__ASSIGNED TASK__: From the very first line down to the line containing "Given: Check the Record reaction option", write out the material exactly as it appears, and no more.

__DATA FOR REVIEW__:
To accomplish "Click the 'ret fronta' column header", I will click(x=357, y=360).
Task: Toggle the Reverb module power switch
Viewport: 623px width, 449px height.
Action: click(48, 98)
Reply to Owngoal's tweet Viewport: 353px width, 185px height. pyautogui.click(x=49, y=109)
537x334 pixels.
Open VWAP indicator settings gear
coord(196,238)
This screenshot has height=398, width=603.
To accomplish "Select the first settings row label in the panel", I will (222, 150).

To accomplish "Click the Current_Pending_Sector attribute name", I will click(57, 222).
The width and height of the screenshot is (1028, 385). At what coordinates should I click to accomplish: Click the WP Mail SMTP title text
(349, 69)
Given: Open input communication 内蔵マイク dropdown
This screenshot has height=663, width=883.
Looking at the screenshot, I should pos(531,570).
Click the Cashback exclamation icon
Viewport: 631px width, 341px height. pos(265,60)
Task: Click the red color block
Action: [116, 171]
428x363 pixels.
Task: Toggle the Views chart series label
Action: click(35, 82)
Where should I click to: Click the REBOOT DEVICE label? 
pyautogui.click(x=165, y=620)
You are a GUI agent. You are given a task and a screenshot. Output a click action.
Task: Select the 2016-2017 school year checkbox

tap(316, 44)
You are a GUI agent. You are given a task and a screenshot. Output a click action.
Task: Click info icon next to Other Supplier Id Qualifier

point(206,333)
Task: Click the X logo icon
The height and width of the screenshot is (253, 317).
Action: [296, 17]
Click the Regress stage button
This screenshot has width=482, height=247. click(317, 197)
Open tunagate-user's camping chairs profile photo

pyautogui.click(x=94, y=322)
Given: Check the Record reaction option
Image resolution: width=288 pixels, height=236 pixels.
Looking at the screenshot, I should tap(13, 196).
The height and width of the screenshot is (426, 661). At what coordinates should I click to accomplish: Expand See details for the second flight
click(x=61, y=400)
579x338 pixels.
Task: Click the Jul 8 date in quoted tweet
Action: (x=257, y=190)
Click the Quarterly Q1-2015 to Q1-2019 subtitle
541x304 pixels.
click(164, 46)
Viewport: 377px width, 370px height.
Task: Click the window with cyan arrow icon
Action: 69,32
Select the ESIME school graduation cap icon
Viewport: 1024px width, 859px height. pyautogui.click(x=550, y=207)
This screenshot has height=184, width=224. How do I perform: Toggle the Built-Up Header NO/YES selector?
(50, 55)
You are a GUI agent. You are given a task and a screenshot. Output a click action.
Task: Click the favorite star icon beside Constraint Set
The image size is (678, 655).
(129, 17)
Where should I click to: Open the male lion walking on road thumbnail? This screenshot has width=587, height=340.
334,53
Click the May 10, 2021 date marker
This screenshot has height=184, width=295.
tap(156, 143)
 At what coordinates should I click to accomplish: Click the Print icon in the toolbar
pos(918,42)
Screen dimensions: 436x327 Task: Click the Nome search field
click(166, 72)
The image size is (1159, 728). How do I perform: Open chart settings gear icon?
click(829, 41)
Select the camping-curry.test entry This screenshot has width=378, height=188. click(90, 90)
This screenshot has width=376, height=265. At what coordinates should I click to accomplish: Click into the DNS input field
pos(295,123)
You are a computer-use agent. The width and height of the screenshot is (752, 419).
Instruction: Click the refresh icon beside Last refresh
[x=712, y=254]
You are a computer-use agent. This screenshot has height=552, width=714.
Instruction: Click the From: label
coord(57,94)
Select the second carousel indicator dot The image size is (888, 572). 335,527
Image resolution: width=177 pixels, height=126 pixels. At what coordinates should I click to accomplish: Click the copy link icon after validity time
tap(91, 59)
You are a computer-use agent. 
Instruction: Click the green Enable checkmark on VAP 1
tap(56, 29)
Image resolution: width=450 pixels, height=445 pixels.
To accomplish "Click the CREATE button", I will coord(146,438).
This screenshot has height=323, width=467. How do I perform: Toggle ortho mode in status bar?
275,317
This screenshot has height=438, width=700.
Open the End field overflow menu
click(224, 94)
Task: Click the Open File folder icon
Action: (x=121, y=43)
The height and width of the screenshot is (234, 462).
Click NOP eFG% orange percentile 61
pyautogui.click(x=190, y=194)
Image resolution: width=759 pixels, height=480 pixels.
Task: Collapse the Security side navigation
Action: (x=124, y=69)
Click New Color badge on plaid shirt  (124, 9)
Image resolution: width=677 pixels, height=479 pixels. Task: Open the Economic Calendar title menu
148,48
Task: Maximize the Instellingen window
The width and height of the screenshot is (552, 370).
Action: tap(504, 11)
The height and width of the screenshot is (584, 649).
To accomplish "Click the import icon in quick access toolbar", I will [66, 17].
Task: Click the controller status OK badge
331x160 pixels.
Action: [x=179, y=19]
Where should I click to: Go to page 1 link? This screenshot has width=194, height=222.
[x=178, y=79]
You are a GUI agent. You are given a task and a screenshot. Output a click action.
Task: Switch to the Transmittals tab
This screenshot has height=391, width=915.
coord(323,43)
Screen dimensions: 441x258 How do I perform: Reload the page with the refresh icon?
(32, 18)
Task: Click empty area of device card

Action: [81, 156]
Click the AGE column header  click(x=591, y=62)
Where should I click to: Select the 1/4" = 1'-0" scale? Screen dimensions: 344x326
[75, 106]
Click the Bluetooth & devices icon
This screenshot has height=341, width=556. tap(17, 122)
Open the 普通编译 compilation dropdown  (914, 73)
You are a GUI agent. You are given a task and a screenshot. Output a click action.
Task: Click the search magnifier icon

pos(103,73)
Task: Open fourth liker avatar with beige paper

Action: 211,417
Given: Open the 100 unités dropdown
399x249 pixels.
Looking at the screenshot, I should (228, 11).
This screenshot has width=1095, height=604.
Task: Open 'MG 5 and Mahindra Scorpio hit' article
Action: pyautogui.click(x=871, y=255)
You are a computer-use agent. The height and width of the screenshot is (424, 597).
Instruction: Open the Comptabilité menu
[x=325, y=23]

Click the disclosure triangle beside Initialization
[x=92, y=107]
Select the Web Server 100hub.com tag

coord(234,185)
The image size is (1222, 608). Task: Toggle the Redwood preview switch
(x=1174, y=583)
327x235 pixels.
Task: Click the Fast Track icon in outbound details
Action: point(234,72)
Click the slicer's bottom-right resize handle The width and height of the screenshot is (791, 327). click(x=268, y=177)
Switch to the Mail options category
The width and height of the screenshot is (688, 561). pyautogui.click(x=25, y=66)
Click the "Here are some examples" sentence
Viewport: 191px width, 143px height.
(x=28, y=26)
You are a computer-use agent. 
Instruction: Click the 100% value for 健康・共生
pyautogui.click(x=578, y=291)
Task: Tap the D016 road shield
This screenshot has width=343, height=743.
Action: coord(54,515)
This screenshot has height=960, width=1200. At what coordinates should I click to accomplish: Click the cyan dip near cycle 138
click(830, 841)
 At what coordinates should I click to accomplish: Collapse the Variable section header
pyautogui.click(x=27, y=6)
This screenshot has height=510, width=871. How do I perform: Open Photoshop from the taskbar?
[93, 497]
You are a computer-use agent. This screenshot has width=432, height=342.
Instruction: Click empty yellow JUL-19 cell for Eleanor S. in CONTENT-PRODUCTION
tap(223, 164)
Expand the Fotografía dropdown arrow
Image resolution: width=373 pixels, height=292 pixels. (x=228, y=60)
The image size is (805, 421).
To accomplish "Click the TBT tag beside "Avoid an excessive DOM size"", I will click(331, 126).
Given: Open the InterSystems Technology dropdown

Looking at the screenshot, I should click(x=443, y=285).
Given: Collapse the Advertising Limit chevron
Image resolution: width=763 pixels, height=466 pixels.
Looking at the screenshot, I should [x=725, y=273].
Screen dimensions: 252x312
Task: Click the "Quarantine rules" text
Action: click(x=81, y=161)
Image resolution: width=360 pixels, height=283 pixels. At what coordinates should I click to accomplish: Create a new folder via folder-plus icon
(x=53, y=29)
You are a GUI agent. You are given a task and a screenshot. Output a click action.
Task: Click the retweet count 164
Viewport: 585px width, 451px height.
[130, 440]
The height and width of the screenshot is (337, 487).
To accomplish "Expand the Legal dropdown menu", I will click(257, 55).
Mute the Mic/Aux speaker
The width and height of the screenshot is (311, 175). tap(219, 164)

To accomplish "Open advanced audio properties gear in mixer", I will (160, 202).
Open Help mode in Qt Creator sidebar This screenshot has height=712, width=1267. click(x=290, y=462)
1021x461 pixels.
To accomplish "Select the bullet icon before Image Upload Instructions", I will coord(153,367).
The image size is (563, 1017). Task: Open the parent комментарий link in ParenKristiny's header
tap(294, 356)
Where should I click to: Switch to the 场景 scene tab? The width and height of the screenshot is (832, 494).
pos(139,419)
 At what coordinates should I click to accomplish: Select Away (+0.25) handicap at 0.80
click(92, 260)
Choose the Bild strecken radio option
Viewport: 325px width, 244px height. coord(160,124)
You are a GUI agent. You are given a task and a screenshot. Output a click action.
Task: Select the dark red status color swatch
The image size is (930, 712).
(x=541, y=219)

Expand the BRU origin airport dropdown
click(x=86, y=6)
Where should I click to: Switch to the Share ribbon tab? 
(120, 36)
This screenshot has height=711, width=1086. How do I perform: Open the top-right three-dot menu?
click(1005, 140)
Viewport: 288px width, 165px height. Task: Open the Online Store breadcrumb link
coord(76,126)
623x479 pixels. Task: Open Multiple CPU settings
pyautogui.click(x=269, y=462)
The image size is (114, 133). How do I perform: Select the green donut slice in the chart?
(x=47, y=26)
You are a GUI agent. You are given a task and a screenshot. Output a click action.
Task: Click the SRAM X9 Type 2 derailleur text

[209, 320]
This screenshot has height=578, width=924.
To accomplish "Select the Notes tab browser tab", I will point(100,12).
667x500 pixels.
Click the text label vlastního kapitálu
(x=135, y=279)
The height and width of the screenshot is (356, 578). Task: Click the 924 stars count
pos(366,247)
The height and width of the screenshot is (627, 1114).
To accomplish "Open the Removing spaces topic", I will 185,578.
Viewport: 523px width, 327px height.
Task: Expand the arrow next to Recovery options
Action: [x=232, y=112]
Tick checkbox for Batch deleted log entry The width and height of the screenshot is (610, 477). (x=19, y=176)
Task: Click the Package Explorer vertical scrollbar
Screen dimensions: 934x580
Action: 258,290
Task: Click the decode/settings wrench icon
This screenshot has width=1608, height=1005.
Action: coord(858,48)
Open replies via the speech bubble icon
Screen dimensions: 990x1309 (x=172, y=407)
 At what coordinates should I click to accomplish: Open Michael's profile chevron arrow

__TASK ANSWER__:
To accomplish "Click the 'ret fronta' column header", I will click(x=357, y=360).
Task: Toggle the Reverb module power switch
Viewport: 623px width, 449px height.
Action: click(48, 98)
Reply to Owngoal's tweet Viewport: 353px width, 185px height. pyautogui.click(x=49, y=109)
537x334 pixels.
Open VWAP indicator settings gear
coord(196,238)
This screenshot has height=398, width=603.
To accomplish "Select the first settings row label in the panel", I will (222, 150).

To accomplish "Click the Current_Pending_Sector attribute name", I will click(57, 222).
The width and height of the screenshot is (1028, 385). At what coordinates should I click to accomplish: Click the WP Mail SMTP title text
(349, 69)
Given: Open input communication 内蔵マイク dropdown
This screenshot has height=663, width=883.
Looking at the screenshot, I should pos(531,570).
Click the Cashback exclamation icon
Viewport: 631px width, 341px height. pos(265,60)
Task: Click the red color block
Action: [116, 171]
428x363 pixels.
Task: Toggle the Views chart series label
Action: click(35, 82)
Where should I click to: Click the REBOOT DEVICE label? 
pyautogui.click(x=165, y=620)
You are a GUI agent. You are given a task and a screenshot. Output a click action.
Task: Select the 2016-2017 school year checkbox

tap(316, 44)
You are a GUI agent. You are given a task and a screenshot. Output a click action.
Task: Click info icon next to Other Supplier Id Qualifier

point(206,333)
Task: Click the X logo icon
The height and width of the screenshot is (253, 317).
Action: [296, 17]
Click the Regress stage button
This screenshot has width=482, height=247. click(317, 197)
Open tunagate-user's camping chairs profile photo

pyautogui.click(x=94, y=322)
Given: Check the Record reaction option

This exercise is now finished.